La Conférence nationale souveraine est une invention béninoise. Elle contribua, au tournant des années 90, à dessiner et à conduire le processus de démocratisation d’un pays, grâce à une transition ordonnée, méthodique et pacifique. Dans une Afrique qui éprouvait alors tous les jours les limites des partis uniques et de la pensée unique, la Conférence nationale souveraine apparut comme un soleil radieux dans un ciel pourtant fort chargé.

«Le printemps arabe» en cours, consacre le pouvoir de la rue, redonnant du lustre à la définition d’Abraham Lincoln qui désignait la démocratie comme «Le gouvernement du peuple, par le peuple et pour le peuple». C’est une rectification de fond apportée à la démocratie représentative.
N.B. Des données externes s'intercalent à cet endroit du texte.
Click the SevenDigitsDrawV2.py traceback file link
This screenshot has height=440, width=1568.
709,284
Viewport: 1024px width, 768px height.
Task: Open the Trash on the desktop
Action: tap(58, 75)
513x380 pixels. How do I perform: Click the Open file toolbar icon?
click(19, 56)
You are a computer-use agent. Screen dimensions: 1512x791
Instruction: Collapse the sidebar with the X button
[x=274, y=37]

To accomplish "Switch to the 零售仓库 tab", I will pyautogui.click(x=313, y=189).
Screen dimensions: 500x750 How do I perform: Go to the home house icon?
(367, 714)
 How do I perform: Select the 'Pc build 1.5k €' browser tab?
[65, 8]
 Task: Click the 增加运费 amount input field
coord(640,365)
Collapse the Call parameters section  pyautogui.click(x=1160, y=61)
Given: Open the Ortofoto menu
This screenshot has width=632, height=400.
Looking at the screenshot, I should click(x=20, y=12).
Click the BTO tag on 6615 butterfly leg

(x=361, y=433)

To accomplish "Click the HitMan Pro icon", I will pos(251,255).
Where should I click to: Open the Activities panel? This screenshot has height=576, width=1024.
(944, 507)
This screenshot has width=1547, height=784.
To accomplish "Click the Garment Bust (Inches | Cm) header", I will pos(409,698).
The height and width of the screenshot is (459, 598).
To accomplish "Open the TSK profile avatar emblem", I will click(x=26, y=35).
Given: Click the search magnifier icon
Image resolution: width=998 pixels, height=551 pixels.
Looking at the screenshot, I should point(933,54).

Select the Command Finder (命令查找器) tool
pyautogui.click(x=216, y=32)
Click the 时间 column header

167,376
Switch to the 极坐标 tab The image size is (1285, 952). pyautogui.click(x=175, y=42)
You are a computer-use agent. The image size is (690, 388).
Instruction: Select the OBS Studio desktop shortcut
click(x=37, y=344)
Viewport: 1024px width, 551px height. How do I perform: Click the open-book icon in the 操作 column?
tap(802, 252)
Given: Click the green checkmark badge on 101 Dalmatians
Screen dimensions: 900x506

Comme si le peuple souverain prenait ses responsabilités face à la défaillance de ses mandataires. Le printemps arabe se présente ainsi comme une reprise en main du peuple de son destin contre l’autocratie, c’est-à-dire le pouvoir d’un seul ou d’un clan. La Tunisie fut l’épicentre de ce séisme salutaire dont l’onde de choc n’est pas près de faiblir.

Voilà quelques exemples. Pour édifiants qu’ils soient, ils ne cachent pas moins la forêt de nos capacités créatrices qui sont immenses. Ces quelques exemples ainsi cités pour porter témoignage d’une Afrique qui bouge, contrairement à bien de préjugés, dans un monde en mutation rapide.